> RECORDS PROVIDED

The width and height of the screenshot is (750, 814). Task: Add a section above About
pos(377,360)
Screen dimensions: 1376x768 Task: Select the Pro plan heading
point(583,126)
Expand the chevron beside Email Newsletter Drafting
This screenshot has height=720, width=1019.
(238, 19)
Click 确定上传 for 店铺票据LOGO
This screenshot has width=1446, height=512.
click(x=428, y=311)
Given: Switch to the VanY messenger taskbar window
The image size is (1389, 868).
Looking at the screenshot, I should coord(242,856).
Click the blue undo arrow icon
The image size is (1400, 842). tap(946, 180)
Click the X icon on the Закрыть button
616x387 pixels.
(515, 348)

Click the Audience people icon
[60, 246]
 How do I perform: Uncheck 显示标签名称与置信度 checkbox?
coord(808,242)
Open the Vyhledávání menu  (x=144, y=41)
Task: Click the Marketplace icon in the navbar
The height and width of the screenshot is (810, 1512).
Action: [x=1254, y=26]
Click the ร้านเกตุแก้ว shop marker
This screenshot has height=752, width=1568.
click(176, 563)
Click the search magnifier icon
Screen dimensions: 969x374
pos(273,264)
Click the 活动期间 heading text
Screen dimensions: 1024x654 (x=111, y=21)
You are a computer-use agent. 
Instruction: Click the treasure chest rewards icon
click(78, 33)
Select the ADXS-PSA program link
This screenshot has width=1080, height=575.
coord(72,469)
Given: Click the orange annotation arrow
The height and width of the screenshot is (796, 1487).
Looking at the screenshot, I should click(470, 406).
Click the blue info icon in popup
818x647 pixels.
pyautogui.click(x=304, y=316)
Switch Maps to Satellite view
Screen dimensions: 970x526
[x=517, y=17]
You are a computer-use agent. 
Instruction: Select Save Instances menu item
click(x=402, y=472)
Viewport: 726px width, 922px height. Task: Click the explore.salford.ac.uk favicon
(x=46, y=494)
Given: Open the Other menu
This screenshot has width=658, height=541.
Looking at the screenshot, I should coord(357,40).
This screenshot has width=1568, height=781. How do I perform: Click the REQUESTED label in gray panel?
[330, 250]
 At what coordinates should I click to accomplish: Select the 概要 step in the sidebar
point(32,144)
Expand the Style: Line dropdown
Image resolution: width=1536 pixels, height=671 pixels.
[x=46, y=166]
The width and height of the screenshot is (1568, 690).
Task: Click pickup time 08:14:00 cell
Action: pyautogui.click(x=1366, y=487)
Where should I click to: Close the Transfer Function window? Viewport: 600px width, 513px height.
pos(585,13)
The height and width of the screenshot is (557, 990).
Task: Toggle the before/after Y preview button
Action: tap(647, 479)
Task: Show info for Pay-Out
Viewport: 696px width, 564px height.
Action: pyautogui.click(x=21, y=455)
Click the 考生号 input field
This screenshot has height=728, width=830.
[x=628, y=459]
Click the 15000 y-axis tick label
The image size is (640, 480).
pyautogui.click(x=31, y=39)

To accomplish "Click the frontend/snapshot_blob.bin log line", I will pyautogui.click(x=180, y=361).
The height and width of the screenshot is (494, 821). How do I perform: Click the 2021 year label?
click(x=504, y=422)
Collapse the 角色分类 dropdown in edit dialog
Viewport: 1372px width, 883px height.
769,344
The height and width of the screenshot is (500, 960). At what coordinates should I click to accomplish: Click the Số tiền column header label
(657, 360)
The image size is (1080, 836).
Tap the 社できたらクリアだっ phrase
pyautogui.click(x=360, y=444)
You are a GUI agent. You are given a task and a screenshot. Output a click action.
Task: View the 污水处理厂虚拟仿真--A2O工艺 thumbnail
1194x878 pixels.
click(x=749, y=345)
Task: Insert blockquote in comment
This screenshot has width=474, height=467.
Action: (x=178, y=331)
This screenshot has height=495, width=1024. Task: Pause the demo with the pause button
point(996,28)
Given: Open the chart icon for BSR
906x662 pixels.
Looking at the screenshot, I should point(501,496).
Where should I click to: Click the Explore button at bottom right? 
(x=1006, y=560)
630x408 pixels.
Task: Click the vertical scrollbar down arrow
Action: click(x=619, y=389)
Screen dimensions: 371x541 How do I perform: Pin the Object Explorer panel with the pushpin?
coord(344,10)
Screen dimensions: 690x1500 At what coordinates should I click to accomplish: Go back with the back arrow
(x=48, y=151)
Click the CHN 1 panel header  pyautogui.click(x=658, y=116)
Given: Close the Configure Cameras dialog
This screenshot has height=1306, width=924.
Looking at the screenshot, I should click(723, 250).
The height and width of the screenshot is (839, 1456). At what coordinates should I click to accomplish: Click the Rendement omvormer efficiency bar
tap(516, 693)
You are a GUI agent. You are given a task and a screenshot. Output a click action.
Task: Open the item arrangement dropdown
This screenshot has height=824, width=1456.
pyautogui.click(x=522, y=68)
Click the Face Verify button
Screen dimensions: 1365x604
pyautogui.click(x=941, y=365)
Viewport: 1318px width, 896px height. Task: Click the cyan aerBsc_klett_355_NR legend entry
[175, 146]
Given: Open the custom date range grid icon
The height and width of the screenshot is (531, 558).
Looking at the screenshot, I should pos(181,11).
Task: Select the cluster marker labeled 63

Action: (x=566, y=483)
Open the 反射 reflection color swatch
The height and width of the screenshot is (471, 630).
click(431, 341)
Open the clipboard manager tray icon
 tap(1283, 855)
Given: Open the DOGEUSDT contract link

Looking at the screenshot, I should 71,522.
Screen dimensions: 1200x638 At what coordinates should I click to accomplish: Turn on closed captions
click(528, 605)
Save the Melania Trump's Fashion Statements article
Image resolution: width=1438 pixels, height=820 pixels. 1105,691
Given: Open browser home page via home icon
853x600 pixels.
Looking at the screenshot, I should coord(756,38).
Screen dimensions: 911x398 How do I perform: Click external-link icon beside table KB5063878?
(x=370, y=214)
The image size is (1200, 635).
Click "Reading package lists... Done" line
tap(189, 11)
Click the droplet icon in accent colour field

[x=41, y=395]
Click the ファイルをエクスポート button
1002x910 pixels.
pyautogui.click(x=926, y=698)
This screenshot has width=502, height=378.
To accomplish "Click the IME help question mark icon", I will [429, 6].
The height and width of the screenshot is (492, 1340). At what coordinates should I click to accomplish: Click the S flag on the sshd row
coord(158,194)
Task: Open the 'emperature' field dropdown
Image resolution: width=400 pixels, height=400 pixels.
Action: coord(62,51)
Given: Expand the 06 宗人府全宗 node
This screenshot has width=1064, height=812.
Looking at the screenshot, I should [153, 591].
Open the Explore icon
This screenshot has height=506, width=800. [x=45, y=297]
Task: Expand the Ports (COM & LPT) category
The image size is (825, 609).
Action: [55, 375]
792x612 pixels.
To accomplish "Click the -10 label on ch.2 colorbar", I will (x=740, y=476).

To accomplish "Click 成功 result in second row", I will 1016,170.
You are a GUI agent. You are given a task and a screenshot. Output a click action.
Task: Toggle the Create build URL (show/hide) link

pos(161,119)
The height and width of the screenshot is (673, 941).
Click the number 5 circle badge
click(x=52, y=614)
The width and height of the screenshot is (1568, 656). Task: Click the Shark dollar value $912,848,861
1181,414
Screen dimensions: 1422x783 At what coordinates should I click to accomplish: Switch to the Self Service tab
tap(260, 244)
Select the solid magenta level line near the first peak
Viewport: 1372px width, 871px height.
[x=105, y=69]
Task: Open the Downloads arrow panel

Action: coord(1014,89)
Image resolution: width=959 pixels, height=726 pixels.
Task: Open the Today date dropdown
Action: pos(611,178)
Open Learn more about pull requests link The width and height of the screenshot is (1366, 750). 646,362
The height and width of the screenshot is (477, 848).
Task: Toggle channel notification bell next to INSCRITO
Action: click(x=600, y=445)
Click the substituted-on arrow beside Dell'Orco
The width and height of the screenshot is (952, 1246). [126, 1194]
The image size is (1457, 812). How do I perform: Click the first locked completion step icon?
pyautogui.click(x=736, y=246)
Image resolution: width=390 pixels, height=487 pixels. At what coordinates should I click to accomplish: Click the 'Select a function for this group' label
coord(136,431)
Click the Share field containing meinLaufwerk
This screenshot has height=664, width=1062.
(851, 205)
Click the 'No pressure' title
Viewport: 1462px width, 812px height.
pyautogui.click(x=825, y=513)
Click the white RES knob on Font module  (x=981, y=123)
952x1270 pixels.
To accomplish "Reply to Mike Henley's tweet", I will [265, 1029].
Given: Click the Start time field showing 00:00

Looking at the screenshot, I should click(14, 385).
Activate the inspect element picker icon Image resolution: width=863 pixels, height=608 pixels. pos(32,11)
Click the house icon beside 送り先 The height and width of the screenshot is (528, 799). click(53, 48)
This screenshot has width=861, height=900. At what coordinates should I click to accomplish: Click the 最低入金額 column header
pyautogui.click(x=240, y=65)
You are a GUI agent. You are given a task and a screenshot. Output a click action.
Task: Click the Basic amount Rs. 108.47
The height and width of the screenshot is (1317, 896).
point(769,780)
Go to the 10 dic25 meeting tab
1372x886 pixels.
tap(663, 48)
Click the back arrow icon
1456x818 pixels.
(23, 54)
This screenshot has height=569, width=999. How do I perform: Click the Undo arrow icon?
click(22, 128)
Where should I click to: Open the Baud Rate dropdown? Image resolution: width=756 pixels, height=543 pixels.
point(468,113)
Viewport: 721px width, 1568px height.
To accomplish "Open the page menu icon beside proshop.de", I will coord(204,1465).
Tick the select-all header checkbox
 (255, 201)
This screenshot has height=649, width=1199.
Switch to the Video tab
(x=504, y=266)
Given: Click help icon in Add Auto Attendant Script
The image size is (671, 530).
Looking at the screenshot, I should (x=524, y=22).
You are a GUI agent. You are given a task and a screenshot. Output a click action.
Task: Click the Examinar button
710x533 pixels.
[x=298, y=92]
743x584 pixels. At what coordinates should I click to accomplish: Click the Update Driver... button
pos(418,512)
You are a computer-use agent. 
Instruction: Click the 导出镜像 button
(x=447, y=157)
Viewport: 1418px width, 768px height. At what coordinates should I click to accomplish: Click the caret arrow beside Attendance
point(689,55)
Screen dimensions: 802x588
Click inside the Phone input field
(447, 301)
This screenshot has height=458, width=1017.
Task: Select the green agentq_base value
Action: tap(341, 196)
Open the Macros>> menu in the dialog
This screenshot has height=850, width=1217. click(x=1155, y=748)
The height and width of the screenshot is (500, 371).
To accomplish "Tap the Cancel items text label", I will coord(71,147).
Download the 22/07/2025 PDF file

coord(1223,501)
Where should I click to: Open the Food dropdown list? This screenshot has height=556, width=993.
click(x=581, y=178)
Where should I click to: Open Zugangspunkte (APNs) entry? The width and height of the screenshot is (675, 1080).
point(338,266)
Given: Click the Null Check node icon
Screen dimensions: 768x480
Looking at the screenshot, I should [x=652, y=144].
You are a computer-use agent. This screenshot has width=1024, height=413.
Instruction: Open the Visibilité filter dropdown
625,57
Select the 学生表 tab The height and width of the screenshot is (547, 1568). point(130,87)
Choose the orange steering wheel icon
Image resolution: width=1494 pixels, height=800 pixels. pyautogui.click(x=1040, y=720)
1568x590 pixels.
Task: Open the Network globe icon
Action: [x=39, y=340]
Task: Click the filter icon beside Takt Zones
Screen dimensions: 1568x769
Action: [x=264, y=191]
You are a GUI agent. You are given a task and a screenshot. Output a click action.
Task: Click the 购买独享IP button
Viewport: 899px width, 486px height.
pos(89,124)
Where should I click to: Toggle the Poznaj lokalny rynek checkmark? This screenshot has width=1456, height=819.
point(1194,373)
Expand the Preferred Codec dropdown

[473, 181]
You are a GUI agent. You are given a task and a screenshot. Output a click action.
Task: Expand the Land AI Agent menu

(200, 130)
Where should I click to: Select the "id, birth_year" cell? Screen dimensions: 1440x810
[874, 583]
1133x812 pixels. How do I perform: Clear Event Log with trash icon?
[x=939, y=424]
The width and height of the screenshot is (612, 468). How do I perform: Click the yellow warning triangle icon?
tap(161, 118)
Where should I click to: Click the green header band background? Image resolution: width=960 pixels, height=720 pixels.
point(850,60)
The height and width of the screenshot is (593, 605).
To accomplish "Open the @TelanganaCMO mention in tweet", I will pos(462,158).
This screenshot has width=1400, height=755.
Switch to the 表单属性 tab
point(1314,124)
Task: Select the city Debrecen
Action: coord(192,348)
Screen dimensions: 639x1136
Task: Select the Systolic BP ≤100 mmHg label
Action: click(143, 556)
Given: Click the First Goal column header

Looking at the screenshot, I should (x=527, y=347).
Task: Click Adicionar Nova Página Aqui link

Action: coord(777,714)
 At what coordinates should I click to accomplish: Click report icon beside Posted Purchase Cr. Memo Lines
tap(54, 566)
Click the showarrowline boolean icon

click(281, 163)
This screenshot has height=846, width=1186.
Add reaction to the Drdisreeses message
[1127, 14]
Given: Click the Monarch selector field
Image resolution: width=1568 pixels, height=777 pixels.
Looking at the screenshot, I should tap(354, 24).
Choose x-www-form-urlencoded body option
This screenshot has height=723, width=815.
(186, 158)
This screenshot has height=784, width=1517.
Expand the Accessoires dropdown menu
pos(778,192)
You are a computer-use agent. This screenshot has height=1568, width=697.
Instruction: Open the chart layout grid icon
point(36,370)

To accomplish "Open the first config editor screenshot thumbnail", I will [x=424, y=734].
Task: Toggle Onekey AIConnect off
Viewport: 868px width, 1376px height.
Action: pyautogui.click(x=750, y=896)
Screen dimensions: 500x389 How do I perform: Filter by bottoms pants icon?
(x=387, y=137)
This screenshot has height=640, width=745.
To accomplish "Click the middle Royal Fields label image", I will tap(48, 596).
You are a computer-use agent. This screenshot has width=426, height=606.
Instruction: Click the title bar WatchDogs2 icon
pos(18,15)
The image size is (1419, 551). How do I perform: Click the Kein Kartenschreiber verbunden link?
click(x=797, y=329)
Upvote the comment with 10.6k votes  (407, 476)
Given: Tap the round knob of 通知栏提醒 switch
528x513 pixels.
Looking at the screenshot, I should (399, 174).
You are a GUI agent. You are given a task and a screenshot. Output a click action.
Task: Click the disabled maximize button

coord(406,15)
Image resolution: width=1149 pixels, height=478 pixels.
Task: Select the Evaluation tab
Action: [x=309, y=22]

> TASK DIRECTIONS
Show each line of the material holding "info".

> REPLY
Click the blue info icon in popup
Task: Show info for Pay-Out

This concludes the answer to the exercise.